◆ Problem to solve
The answer must consist of every line below that holds the word "agent".

◆ Supplied material
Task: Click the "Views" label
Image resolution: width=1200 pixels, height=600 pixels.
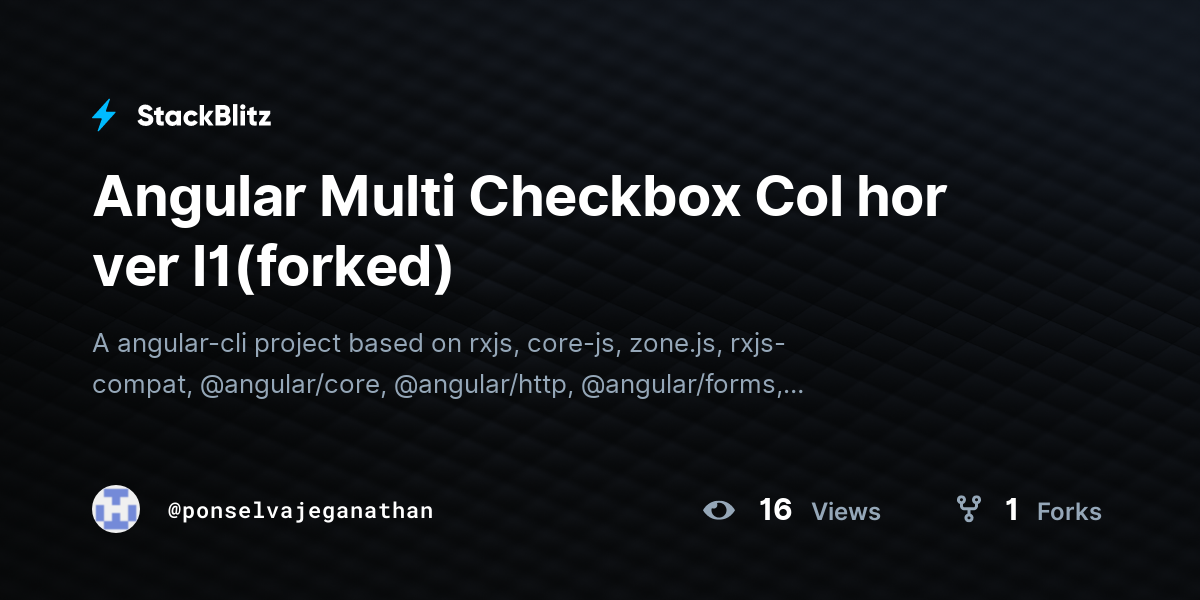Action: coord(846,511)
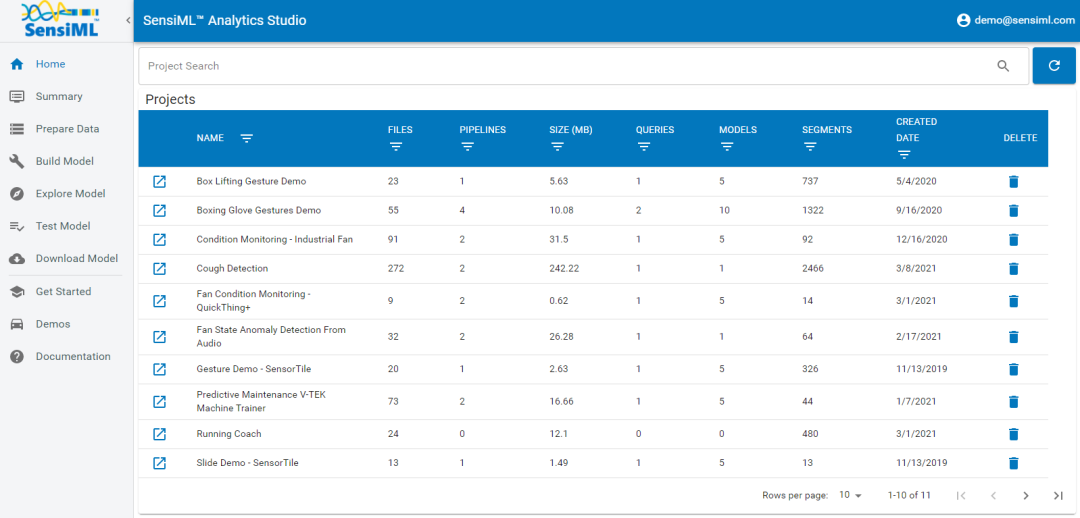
...
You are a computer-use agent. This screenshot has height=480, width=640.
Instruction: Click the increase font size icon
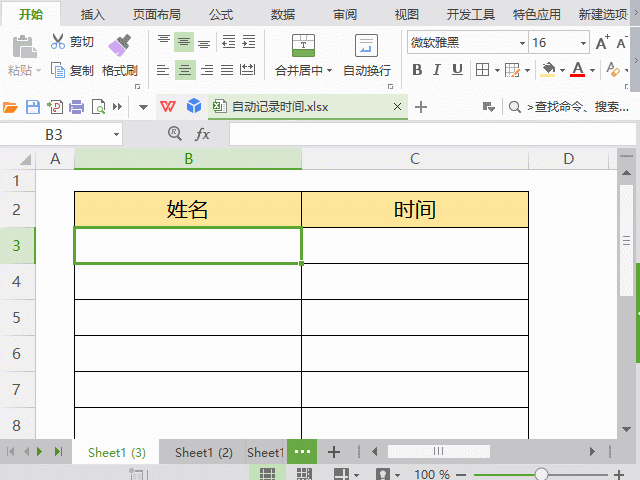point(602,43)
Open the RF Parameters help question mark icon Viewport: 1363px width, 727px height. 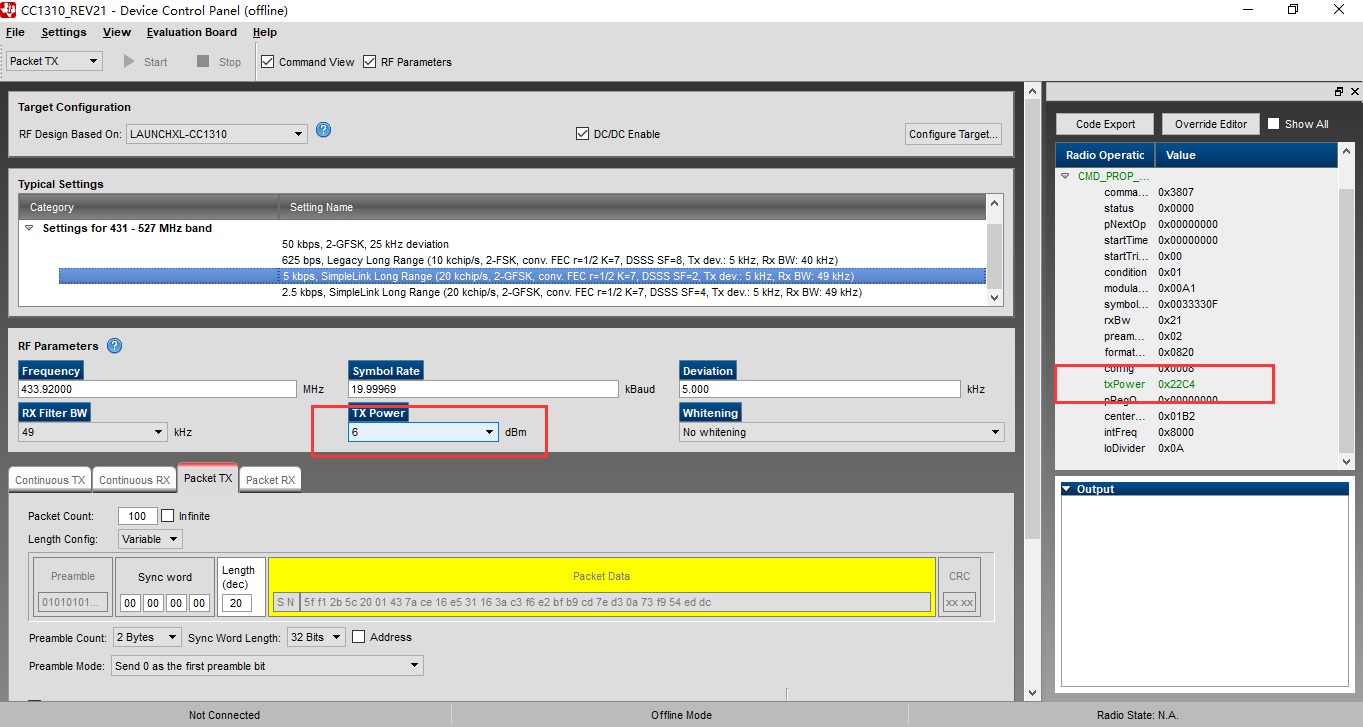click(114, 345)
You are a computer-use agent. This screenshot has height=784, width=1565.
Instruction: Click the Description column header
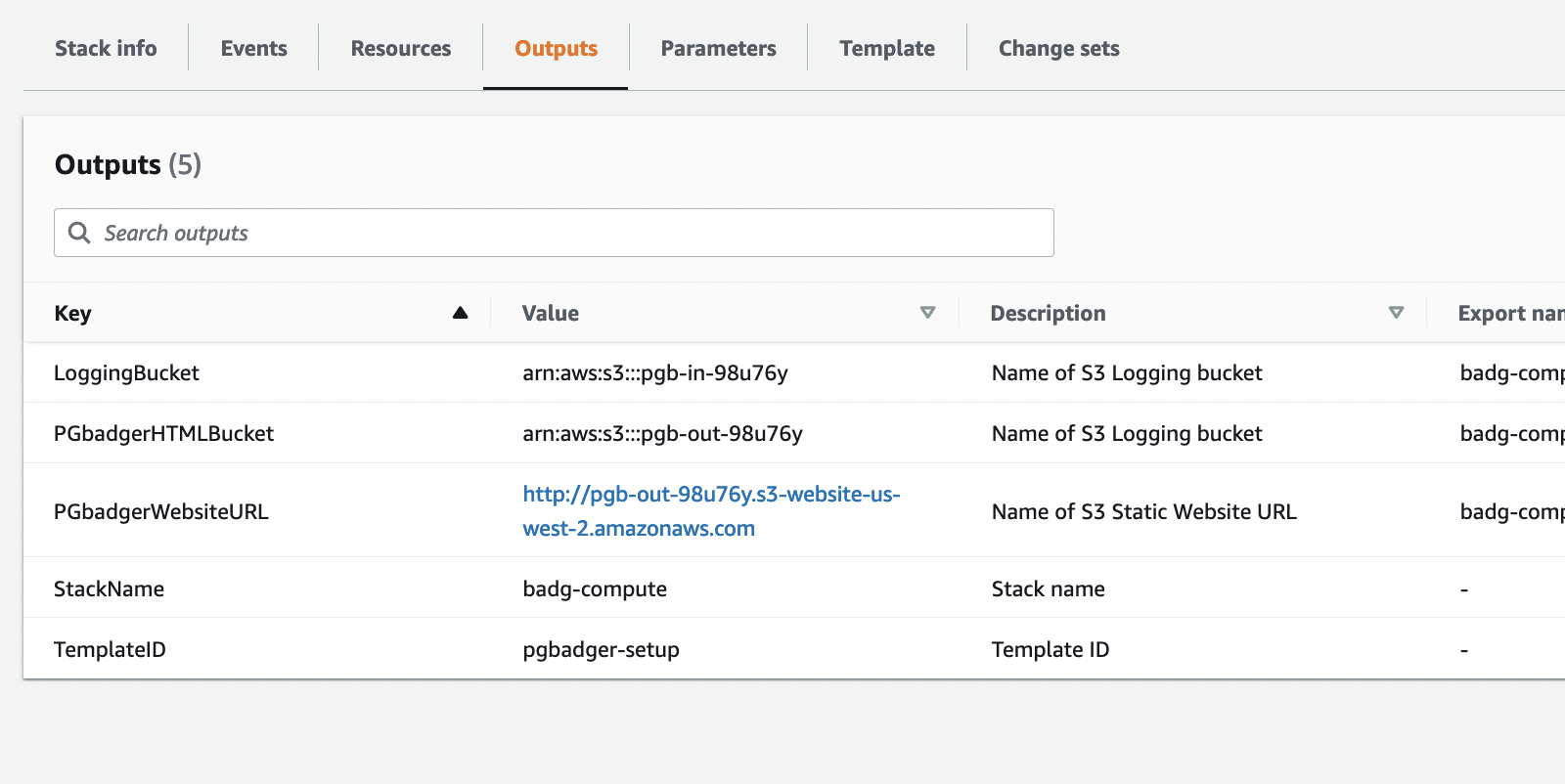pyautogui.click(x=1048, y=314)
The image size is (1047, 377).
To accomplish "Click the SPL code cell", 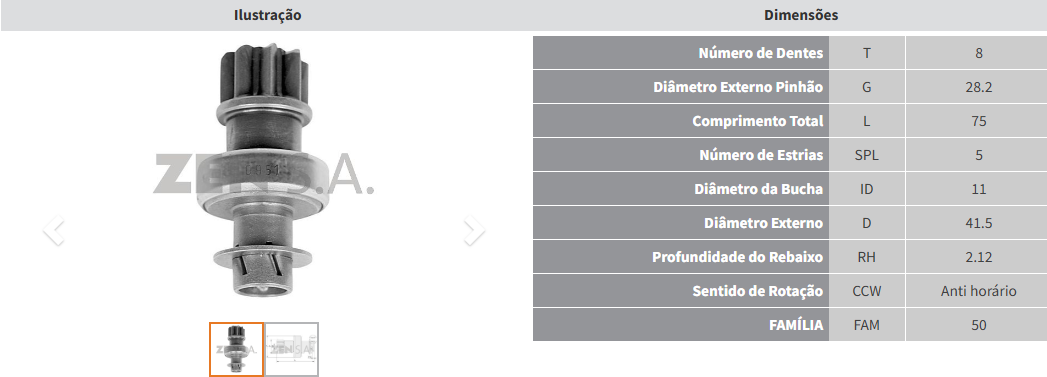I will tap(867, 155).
---
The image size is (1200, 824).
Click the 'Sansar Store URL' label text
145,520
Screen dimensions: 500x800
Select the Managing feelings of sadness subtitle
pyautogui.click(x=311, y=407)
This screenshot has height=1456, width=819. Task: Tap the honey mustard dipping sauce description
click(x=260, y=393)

◆ Solution to this task
You are a computer-use agent. This screenshot has height=480, width=640.
You are a computer-use agent. This screenshot has height=784, width=1565.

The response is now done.